Possible links to the development of obesity

Diethylstilboestrol—A long-term legacy, School of Biosciences, 2012

Abstract

Obesity and type 2 diabetes levels have risen over the past century, the incidence being more marked in recent years. Both these conditions have adverse consequences and are significant public health issues. Even pets, laboratory animals and urban rats have increased in average body weight over the past decades. These trends in both humans and animals are not necessarily explicable by diet and exercise; prenatal exposure to environmental triggers (‘obesogens’), has been suggested as a possible factor, particularly to oestrogenic compounds such as DES, bisphenol A and phthalates.

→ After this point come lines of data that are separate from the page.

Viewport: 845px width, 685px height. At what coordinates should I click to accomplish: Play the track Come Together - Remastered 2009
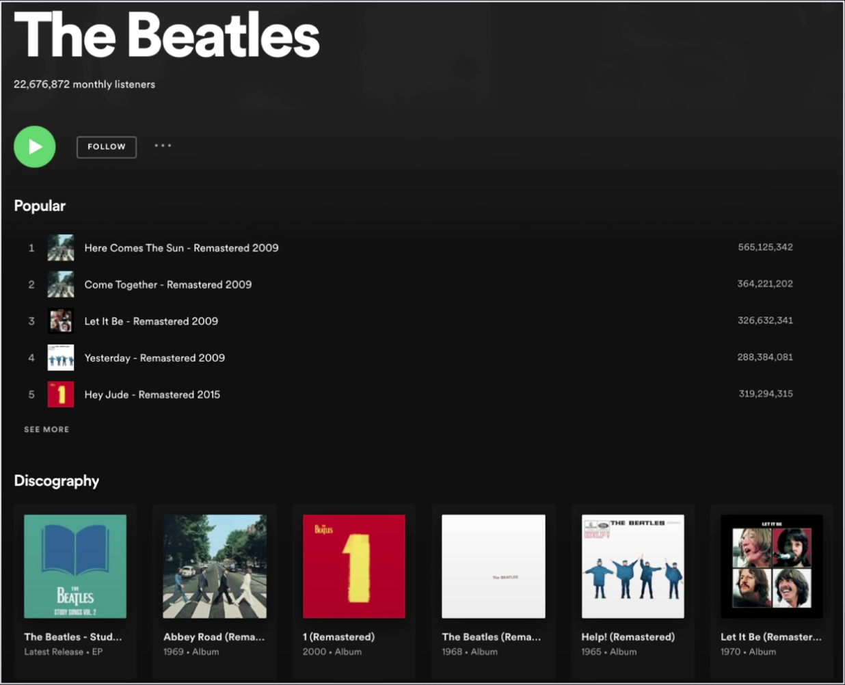pos(167,284)
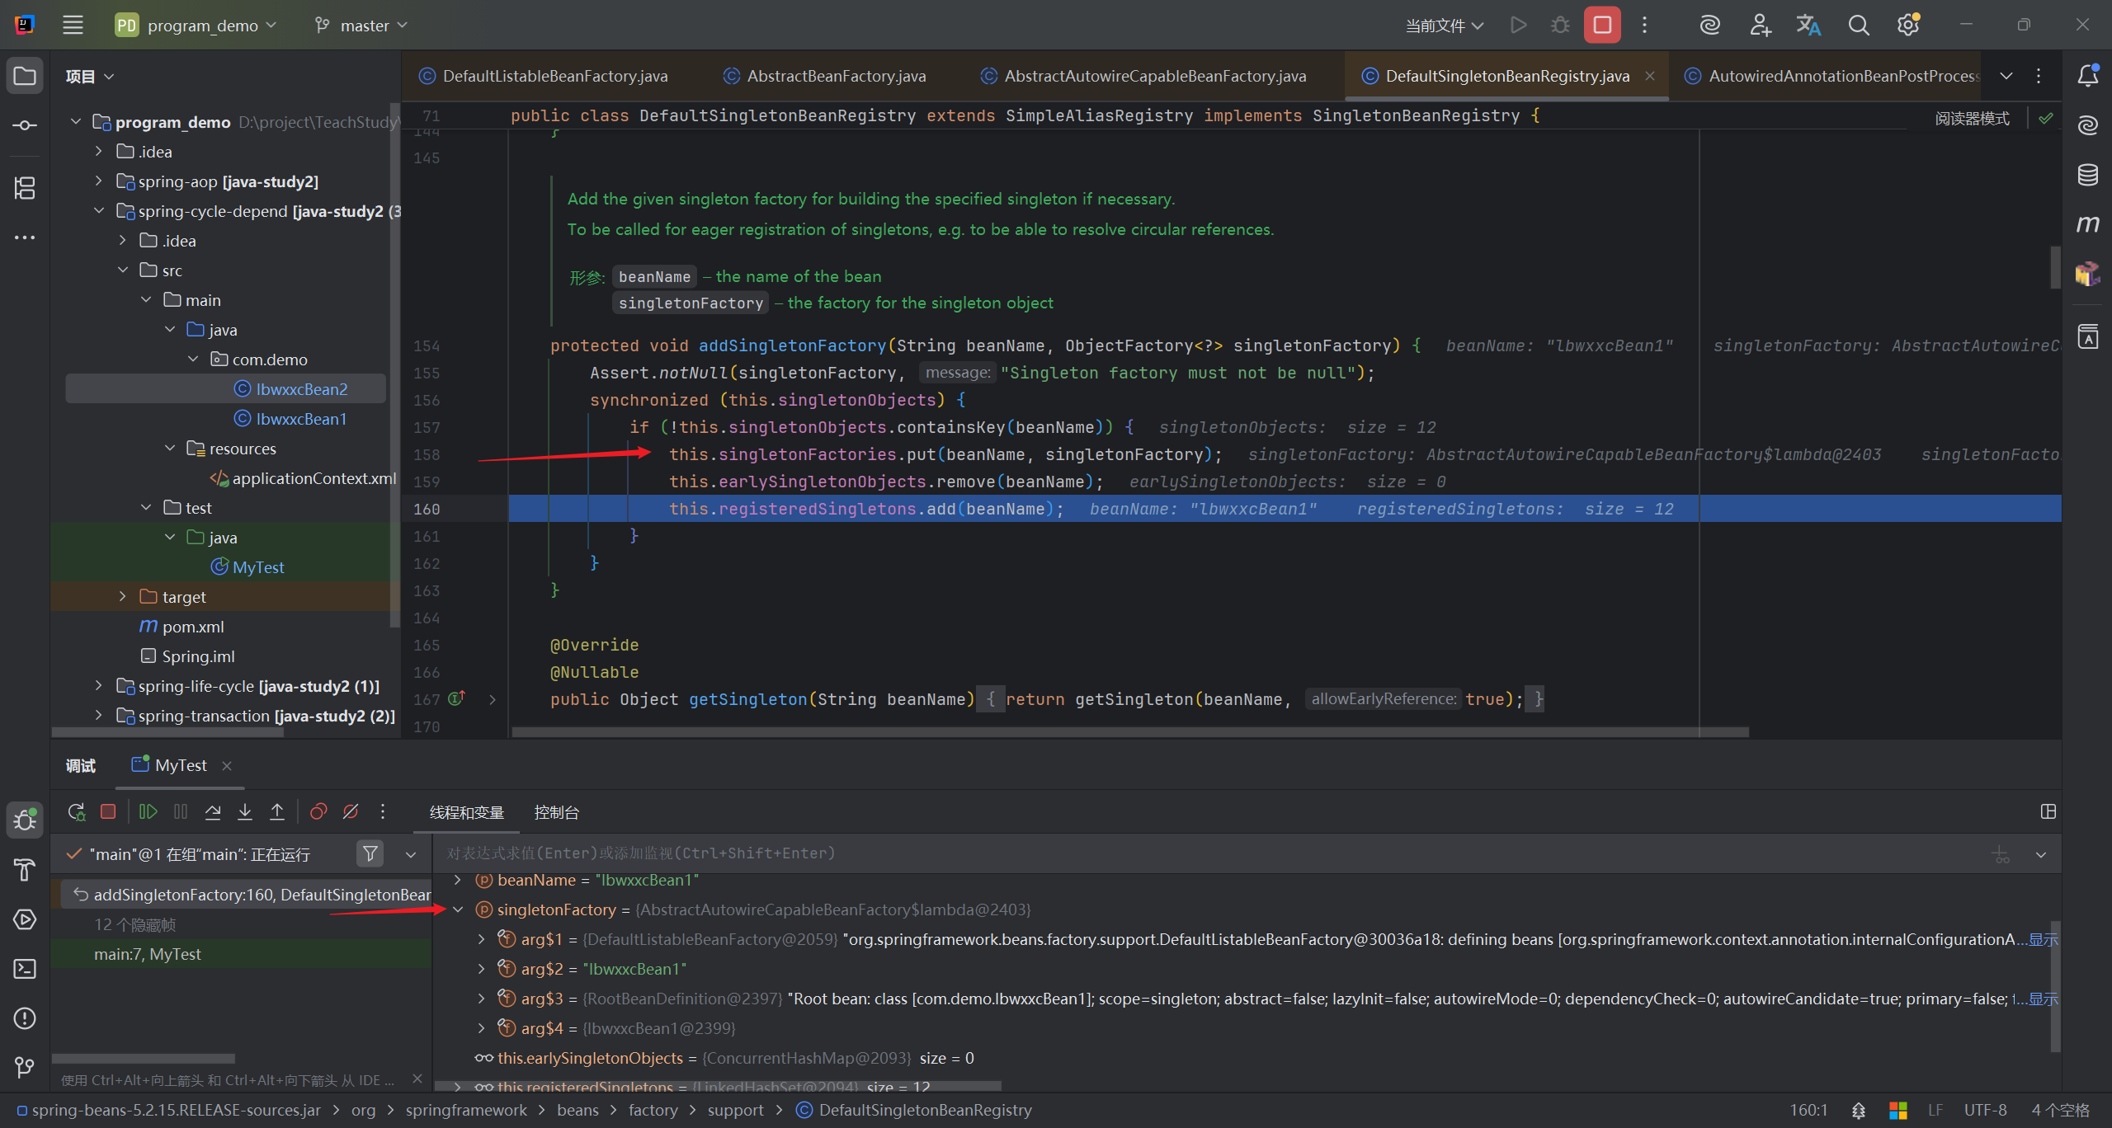Click Resume Program in debug toolbar
The width and height of the screenshot is (2112, 1128).
pos(149,812)
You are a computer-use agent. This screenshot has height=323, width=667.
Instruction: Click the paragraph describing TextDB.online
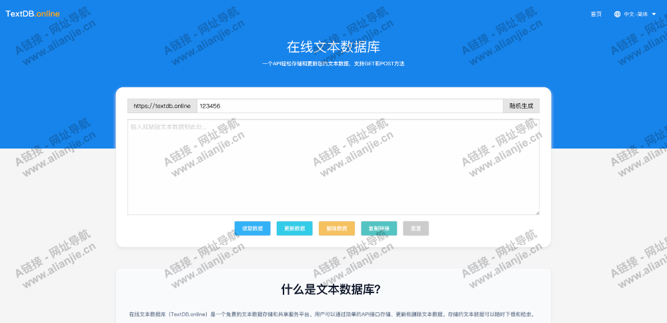point(331,314)
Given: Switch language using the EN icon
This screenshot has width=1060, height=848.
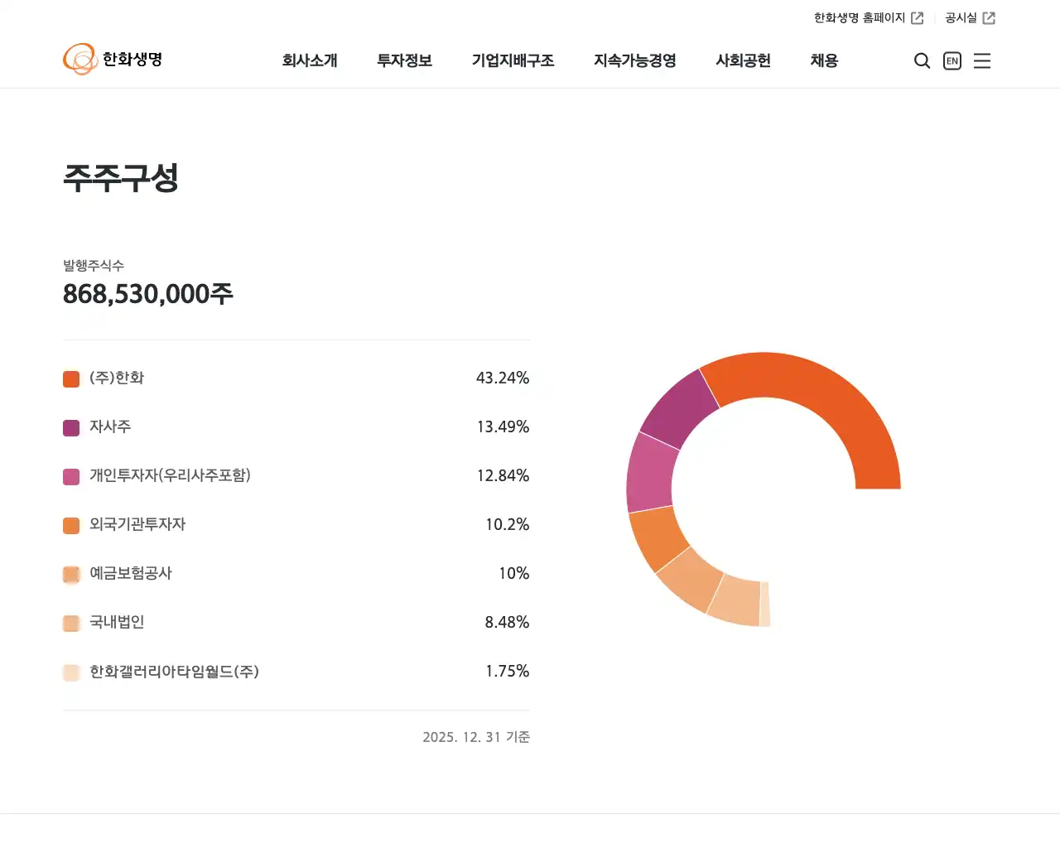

Adipose tissue acts as an endocrine organ, releasing
hormones controlling appetite and energy metabolism and is a site for oestrogen synthesis. This mechanism, found in both animals and human beings, ensures a link between the food supply and the capacity to reproduce, since starvation and pregnancy are not a good combination. When low doses of DES were administered to mice pre- or neo-natally, the adult animals gained weight with altered expression of obesity-related genes and altered hormone levels. There was no difference in the number of fat cells but the cells already present increased in size.

Although it is not known at present whether DES acts as an obesogen in man, raised urinary concentrations of other environmental chemicals, such as phthalates, have been linked with the increased body weight and insulin resistance which lead to ‘metabolic syndrome’.